● **WHAT TO DO**
The answer must be the lines from the one containing "Switch to the" through the last line of the data below, copied exactly, with nothing else.

Stored records
■ ■ ■

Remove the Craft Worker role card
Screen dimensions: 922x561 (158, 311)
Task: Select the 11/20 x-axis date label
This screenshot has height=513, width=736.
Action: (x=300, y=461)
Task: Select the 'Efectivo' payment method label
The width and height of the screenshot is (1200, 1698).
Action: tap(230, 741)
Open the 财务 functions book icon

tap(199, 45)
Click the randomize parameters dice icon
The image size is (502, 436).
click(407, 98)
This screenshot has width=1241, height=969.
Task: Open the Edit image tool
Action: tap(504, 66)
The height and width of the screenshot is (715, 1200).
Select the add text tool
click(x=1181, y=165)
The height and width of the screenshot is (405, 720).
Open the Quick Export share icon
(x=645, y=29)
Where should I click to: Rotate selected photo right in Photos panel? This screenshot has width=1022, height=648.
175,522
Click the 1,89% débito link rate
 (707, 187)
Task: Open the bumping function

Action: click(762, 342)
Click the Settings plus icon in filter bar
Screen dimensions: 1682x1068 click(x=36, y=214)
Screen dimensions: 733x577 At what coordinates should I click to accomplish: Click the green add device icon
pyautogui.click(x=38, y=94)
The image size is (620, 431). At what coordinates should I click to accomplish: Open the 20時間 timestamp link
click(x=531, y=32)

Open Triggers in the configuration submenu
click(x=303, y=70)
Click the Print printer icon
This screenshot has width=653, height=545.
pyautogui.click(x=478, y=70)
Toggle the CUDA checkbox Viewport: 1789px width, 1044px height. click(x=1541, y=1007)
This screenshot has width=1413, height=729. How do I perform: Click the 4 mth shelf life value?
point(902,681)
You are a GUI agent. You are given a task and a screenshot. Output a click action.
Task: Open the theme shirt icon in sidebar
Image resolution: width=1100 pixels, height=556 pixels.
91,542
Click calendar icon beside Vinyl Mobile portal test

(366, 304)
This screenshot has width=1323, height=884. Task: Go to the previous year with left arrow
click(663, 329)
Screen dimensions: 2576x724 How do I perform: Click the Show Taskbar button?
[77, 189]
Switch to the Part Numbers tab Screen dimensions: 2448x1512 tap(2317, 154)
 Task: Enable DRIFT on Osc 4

■ ■ ■

● **ANSWER SPACE**
Switch to the Part Numbers tab Screen dimensions: 2448x1512 tap(2317, 154)
 Task: Enable DRIFT on Osc 4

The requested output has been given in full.